● Provided passage
%%

With deep experience in the area and with a sense of how many feel resonating through their perspective two Sacramentans take a look.
A Cranky History of the Railyard
The Sound of Silence
By Jeff Raimundo and David Townsend
IT WAS 1990, ALREADY DECADES AFTER most major railroad operations had shut down at the Southern Pacific Railyard in downtown Sacramento.
A much-heralded public-private partnership involving SP, the city of Sacramento and private developers swept in some of the world’s then-hottest architectural talent to help plan what to do with the 240-acre “brownfield” — Boris Dramov and Roma Design, neighborhood guru Peter Calthorpe, urban designer Cesar Pelli. They even brought us in to handle the media relations.
The partnership held five community workshops called charettes (French for “complete waste of time”), where suggestions to build a space station and a World’s Fair on the yards were among our favorites from the community.
A future deputy mayor led a small band of protestors with signs suggesting that merely approaching the toxic-soaked railyard could result in melted tennis shoes.
After months of work, the architects designed a grand new city (using few ideas from the charettes) equal in size to today’s existing downtown. It featured high-rise office corridors, a cultural centerpiece around the huge historic locomotive works, housing of all sorts, large stores and small shops, with parks and lakes and greens and connections to the Sacramento riverfront.

%%

(Stored items)
%%

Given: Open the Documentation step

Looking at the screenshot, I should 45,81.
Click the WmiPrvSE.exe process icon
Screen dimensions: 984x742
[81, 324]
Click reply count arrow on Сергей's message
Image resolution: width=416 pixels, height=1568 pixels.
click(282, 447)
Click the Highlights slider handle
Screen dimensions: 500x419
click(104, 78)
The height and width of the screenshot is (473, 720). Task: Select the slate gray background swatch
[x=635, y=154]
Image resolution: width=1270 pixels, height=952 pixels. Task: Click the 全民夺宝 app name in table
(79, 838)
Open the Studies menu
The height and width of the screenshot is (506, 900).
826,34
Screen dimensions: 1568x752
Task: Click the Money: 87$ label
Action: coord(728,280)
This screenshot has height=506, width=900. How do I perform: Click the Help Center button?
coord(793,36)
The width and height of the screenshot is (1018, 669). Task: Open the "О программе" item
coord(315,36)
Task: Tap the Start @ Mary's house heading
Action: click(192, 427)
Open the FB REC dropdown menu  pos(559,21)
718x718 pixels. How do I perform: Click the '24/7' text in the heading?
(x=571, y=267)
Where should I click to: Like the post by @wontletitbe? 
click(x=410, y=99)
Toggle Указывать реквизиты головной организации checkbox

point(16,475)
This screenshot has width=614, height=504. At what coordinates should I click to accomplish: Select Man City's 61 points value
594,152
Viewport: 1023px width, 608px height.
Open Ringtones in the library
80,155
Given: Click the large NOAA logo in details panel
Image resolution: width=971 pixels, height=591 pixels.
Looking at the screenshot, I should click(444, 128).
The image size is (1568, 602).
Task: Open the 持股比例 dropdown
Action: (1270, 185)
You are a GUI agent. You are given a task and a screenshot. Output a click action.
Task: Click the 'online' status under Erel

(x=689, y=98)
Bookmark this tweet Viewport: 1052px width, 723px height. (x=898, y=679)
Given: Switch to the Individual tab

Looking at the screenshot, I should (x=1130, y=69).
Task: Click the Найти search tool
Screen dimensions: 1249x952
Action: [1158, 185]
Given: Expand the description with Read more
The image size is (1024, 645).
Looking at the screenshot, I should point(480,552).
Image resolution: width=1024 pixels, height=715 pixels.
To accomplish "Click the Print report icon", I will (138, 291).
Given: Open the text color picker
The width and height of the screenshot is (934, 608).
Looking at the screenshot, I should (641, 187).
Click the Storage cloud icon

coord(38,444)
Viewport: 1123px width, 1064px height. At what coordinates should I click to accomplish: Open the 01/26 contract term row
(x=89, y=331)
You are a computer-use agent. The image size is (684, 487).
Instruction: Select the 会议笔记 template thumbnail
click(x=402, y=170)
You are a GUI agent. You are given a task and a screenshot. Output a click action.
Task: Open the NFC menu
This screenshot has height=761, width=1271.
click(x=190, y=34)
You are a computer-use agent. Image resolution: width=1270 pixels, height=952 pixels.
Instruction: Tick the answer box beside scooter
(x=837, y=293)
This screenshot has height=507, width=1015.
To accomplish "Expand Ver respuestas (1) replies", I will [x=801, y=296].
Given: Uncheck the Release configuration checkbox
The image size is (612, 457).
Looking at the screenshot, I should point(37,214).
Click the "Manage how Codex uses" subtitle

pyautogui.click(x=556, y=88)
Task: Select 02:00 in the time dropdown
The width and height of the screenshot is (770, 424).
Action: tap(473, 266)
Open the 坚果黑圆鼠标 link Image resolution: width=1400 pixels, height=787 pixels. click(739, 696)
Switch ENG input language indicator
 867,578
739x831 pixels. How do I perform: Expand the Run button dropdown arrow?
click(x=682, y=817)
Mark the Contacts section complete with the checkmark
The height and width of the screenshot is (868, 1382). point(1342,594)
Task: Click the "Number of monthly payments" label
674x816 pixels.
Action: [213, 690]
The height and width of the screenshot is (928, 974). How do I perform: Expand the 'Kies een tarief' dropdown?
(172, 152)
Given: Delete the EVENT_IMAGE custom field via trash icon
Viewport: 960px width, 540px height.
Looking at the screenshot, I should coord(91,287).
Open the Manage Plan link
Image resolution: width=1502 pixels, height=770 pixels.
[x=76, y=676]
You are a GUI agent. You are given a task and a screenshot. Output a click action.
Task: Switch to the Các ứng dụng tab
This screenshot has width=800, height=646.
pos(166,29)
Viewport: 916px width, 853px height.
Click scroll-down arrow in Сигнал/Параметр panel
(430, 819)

%%

● What is being asked
Rewrite the part of the Sacramento railyard history starting with "A future deputy" and going on through "the Sacramento riverfront.", replacing "protestors" with "demonstrators".

● Task solution
A future deputy mayor led a small band of demonstrators with signs suggesting that merely approaching the toxic-soaked railyard could result in melted tennis shoes.
After months of work, the architects designed a grand new city (using few ideas from the charettes) equal in size to today’s existing downtown. It featured high-rise office corridors, a cultural centerpiece around the huge historic locomotive works, housing of all sorts, large stores and small shops, with parks and lakes and greens and connections to the Sacramento riverfront.